Schooled by the left’s unshakable “rape culture” narrative—which, despite its serious factual deficiencies, has been largely absorbed by academics and government bureaucrats alike—colleges relentlessly prosecute even the flimsiest sexual-assault accusations, thereby cooking up sexual-assault witch hunts. As Harvard Law professor Jeannie Suk Gerson puts it, the feminist “believe-the-survivor” dogma has morphed into “a near-religious teaching.” In this worldview, accusers should always be believed; to the accused, well, good night and good luck. According to U.S. District Judge F. Dennis Saylor, the scene is “closer to Salem, 1692 than Boston, 2015.”
This is all quite odd, especially when you consider the fact that the “widespread rape-culture” narrative—beloved by many campus activists, celebrities, and politicians—has been repeatedly and decidedly debunked. For some, there is clearly something magical and nourishing about the “rape-culture” myth. Why else did then–President Obama, whose own Justice Department estimated the rate of campus rapes as 6.1 cases per 1,000 women, emotionally tell the American public that the rate is a horrific 1 in 5? Why would countless young women, reaping the fruits of the sexual revolution, decide, sometimes months after the fact, that their latest bout of free love was actually rape?
Weirdly, those most caught up in the “rape culture” whirlwind repeatedly insist on campus-based justice, pooh-poohing actual legal action. This is, to put it charitably, bananas. Why would anyone who cares about rape and sexual assault want such serious crimes prosecuted by academics or college administrators? Citing the recent sexual-assault controversy at Baylor University, where higher-ups repeatedly ignored legitimate complaints against members of the football team, Johnson and Taylor point out the peril of demanding justice exclusively from universities: “Evidently big-money sports may be the only force that rivals the powers of the accusers’ rights movement on today’s campuses.”
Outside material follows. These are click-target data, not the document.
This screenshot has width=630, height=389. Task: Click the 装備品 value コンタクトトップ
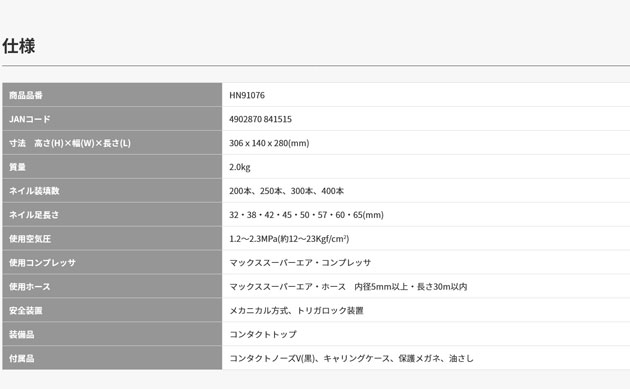point(263,334)
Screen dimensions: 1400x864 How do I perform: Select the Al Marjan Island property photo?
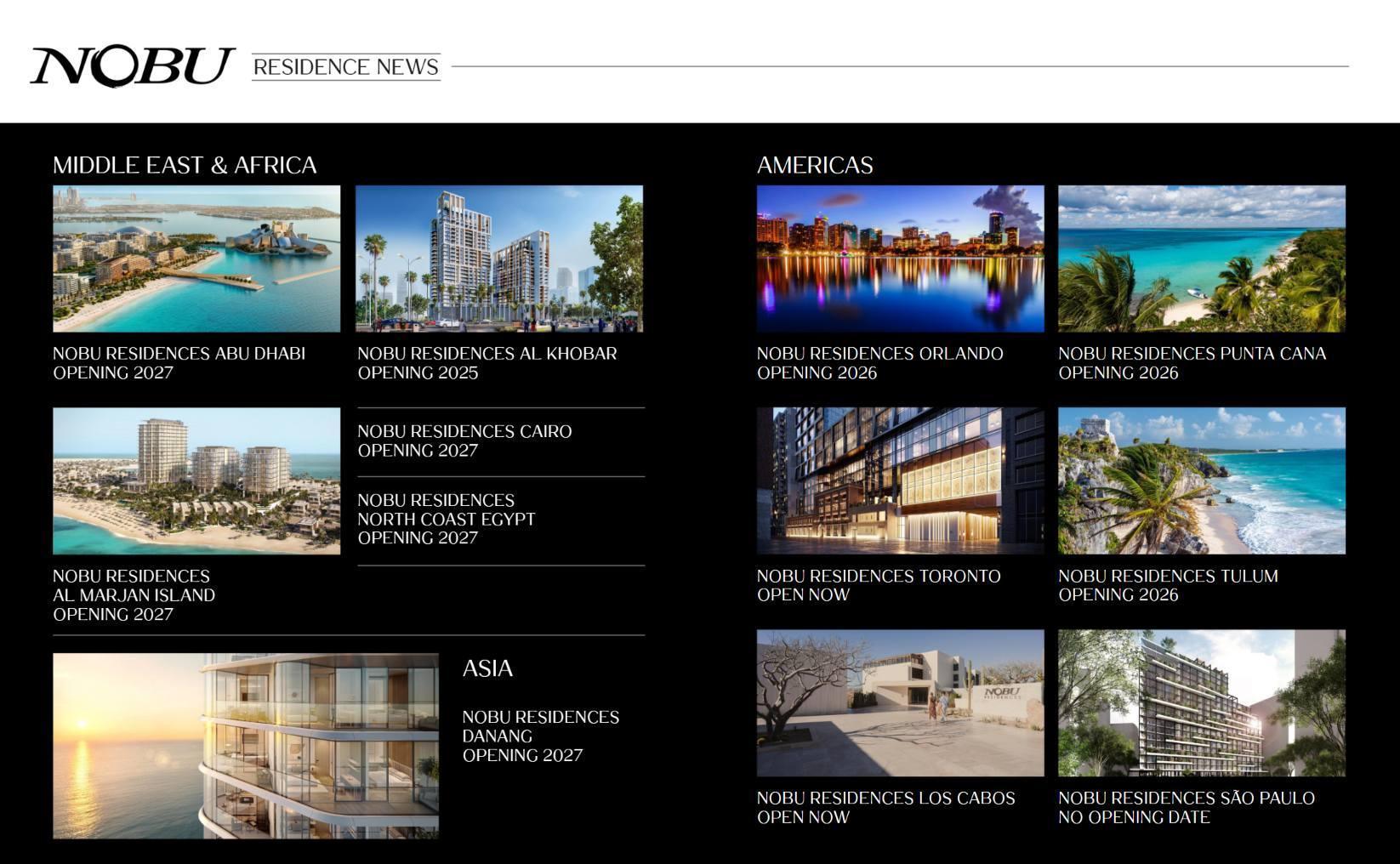tap(196, 480)
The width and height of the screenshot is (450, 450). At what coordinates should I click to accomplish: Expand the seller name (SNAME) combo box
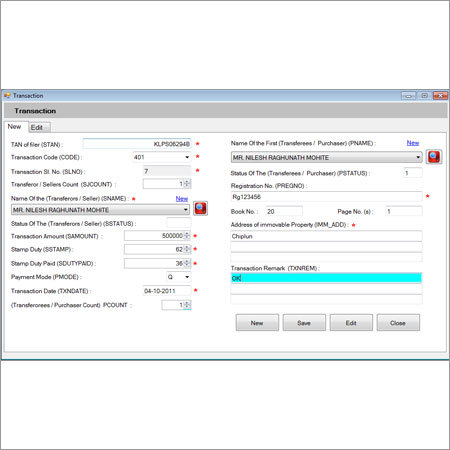click(x=186, y=210)
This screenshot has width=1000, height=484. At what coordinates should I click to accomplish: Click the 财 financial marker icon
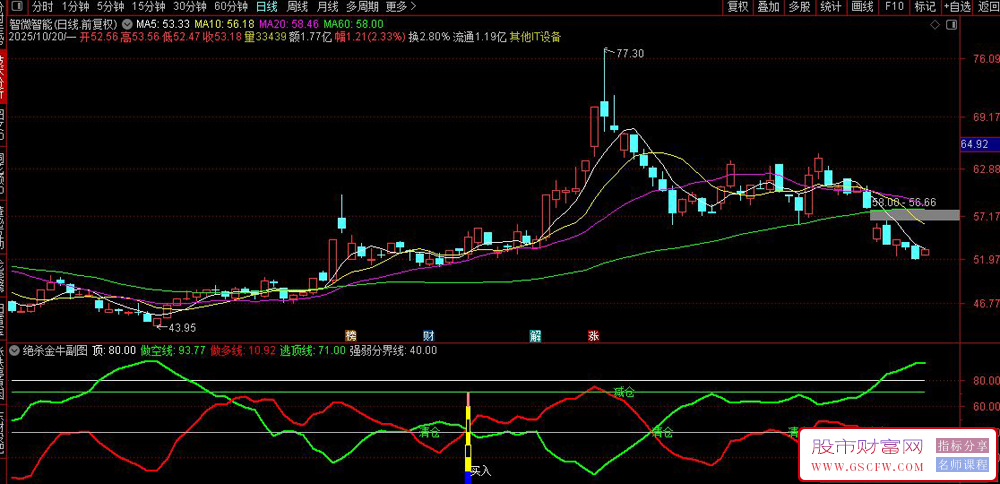tap(428, 335)
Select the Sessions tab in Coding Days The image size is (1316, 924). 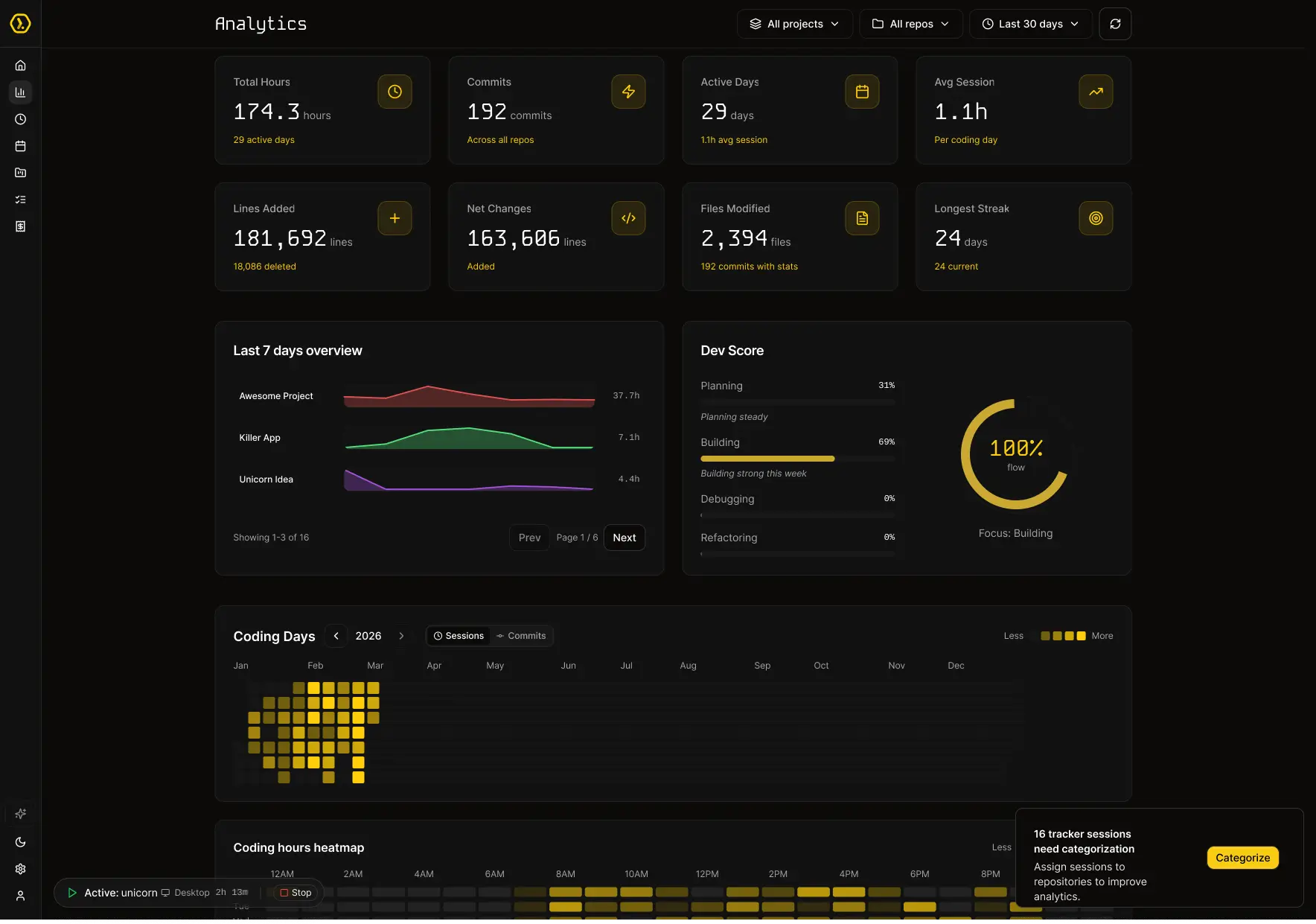point(459,635)
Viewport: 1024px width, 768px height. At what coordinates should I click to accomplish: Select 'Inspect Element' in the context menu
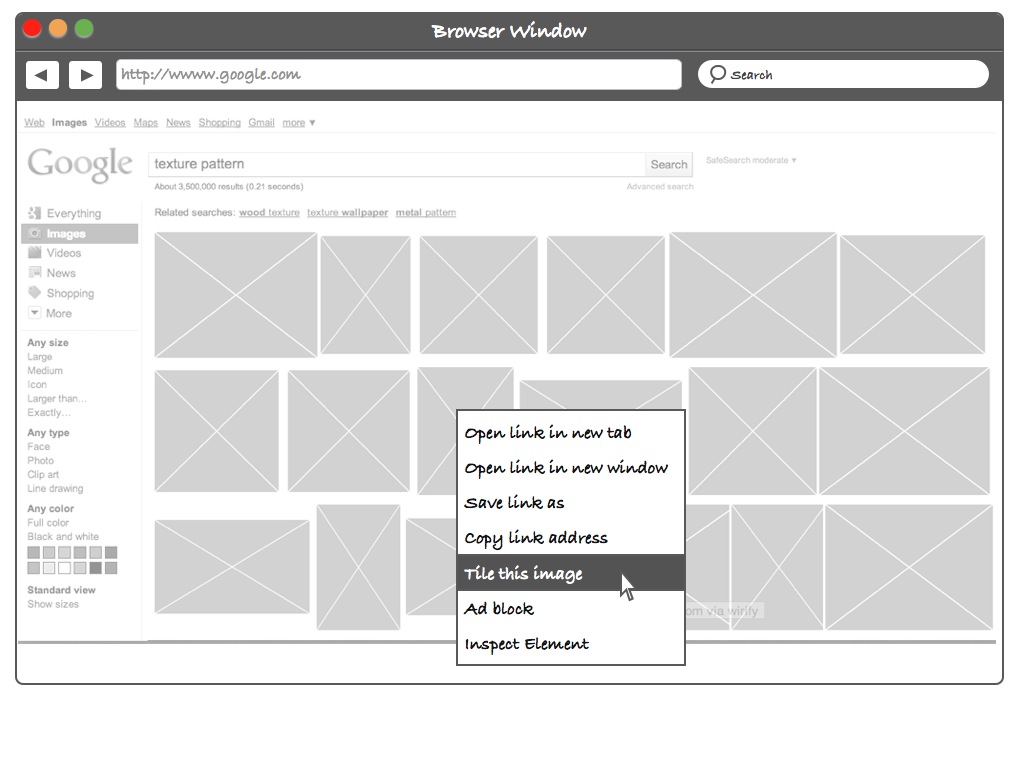pos(526,644)
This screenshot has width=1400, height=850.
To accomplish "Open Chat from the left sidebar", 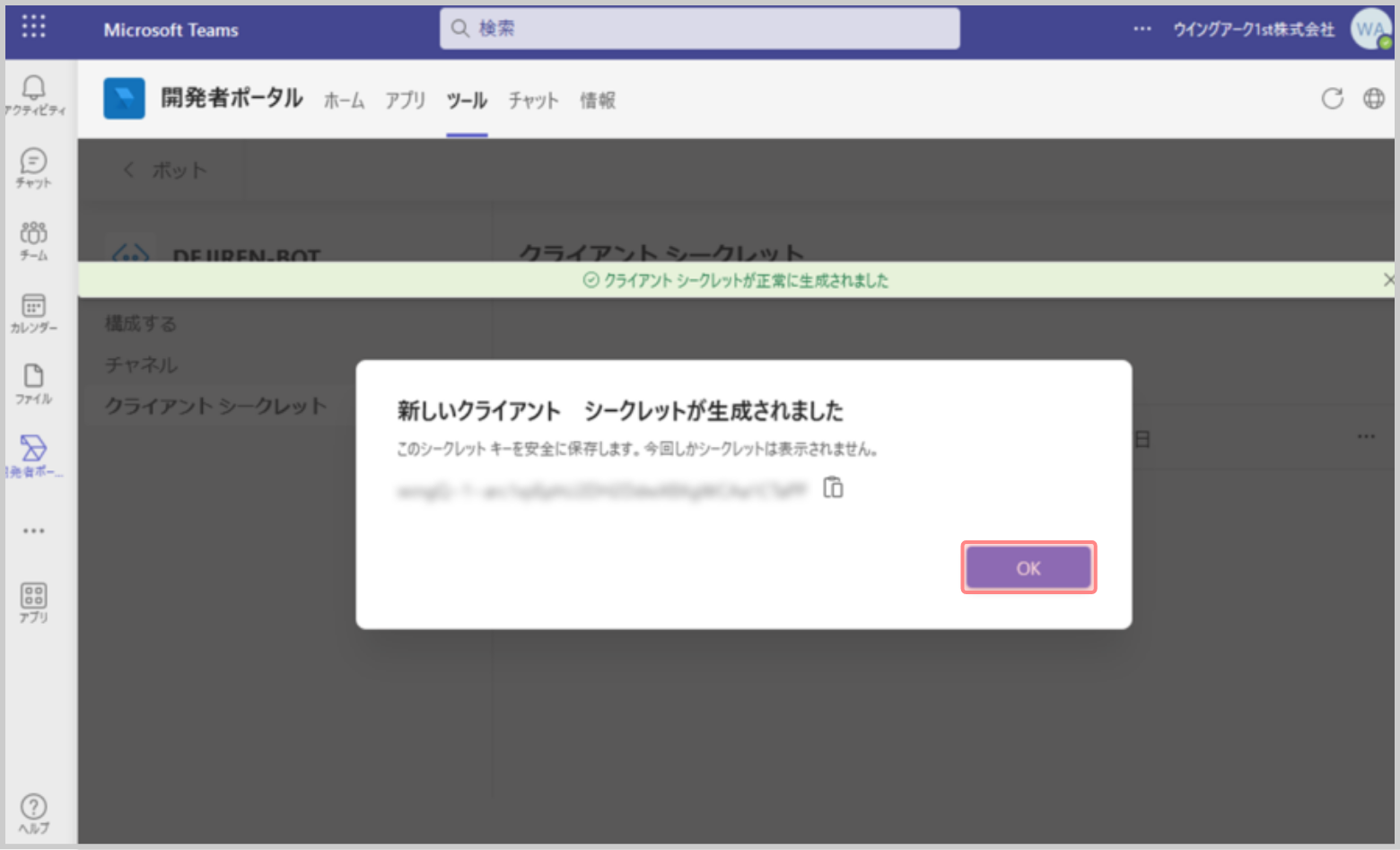I will tap(34, 168).
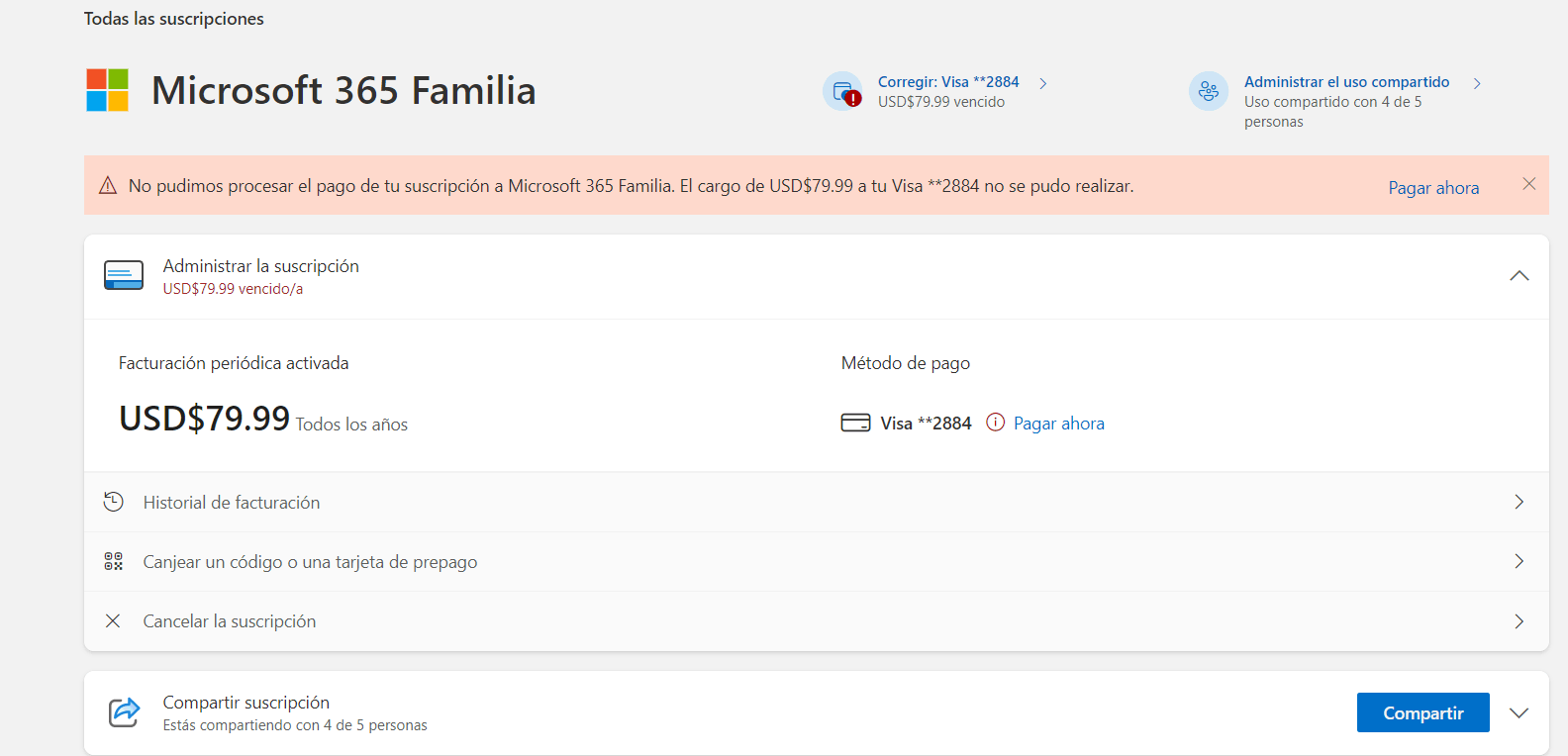This screenshot has width=1568, height=756.
Task: Click the info icon beside Visa **2884
Action: pyautogui.click(x=995, y=423)
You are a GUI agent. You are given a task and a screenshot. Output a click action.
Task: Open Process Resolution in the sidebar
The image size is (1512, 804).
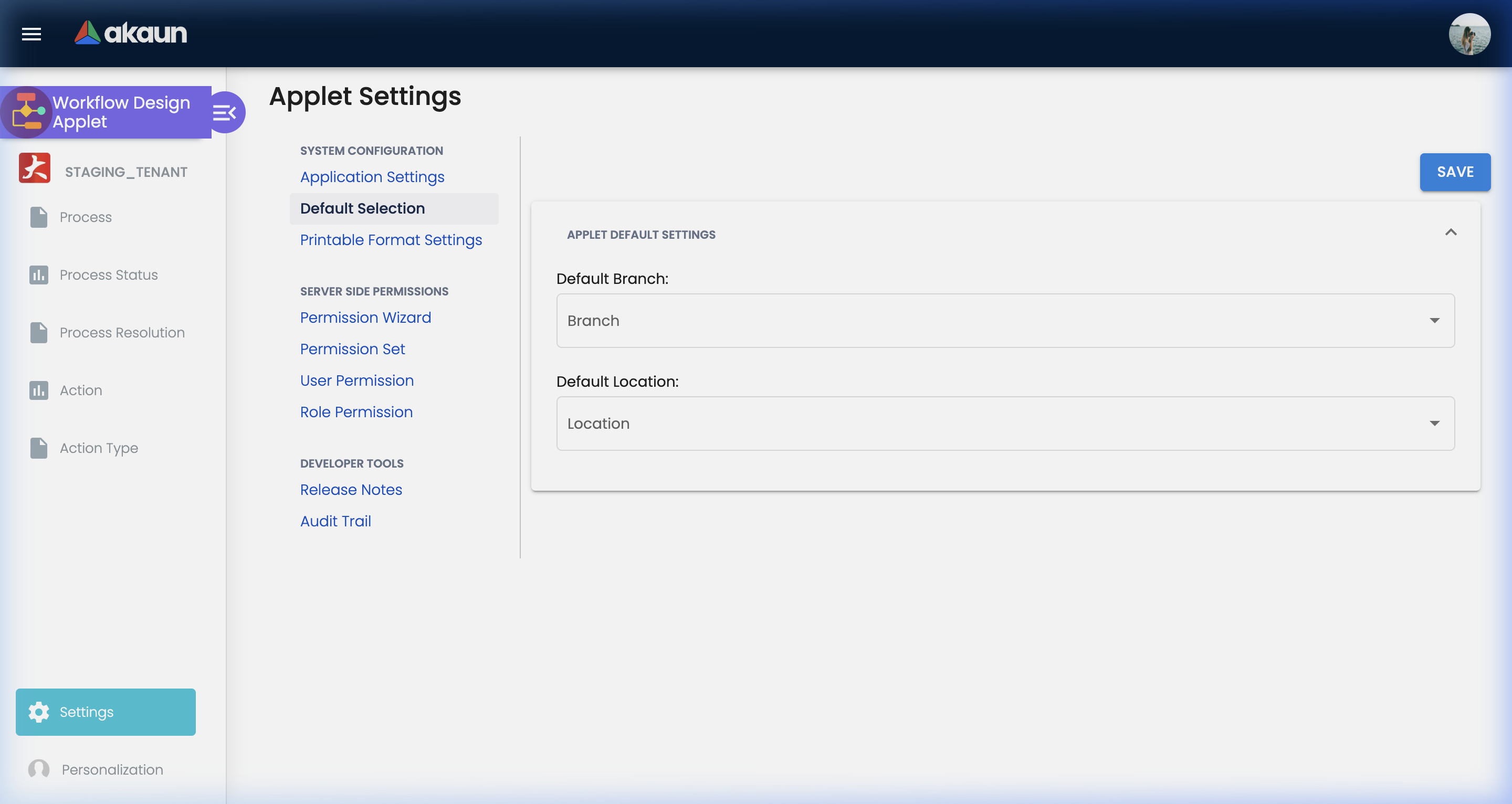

During the 2016 presidential campaign, battered by Hillary Clinton—a former shamer of accusers who promptly adopted the “all accusers must be immediately believed” mantra, with predictably awkward results—Bernie Sanders stood as a lone voice of left-wing reason when it came to sexual assault. “If a student rapes another student,” he said, “it has got to be understood as a very serious crime. It has to get outside of the school and have a police investigation.” Astoundingly, many feminists were not pleased.
It’s a weird, wild world, populated with weird, wild outgrowths of a long-past sexual revolution. When it comes to campus assault, “millennial sexual mores are clouding the evidence,” said Brett Sokolow, who runs the National Center for Higher Education Risk Management, in May 2014. “We see complainants who genuinely believe they have been assaulted, despite overwhelming proof that it did not happen.”
Laura Kipnis, a Northwestern University professor who triggered mass campus protests with a single Chronicle of Higher Education essay on the subject, has a darker take: “Anyone with a grudge, a political agenda, or a desire for attention can quite easily leverage the system.” That system, which includes a marked growth in “yes means yes” affirmative consent laws—laws that require verbal consent for every stage of sexual activity—creates a minefield for young men.
“Two of the last decade’s three highest-profile campus rape accusations,” Taylor and Johnson write, “were hoaxes.” Those would be the infamous Duke lacrosse case of 2006 and the mind-boggling University of Virginia gang-rape story of 2014, as credulously reported by Rolling Stone. Both were tales of vivid detail, horror-show drama, and over-the-top evil. Both, with scanty evidence, turned ordinary young men—and in the UVA case, quite imaginary young men—into supposedly brutal monsters. Both tales were readily believed.
What this says about our culture is one thing. But reading The Campus Rape Frenzy, a question continually popped into my mind: What on earth is happening to young women? Who would want to live this way? “Youth,” as the old saw goes, “is wasted on the young.” Thanks to the various doctrines of modern victimhood feminism, these days, much more is going to waste.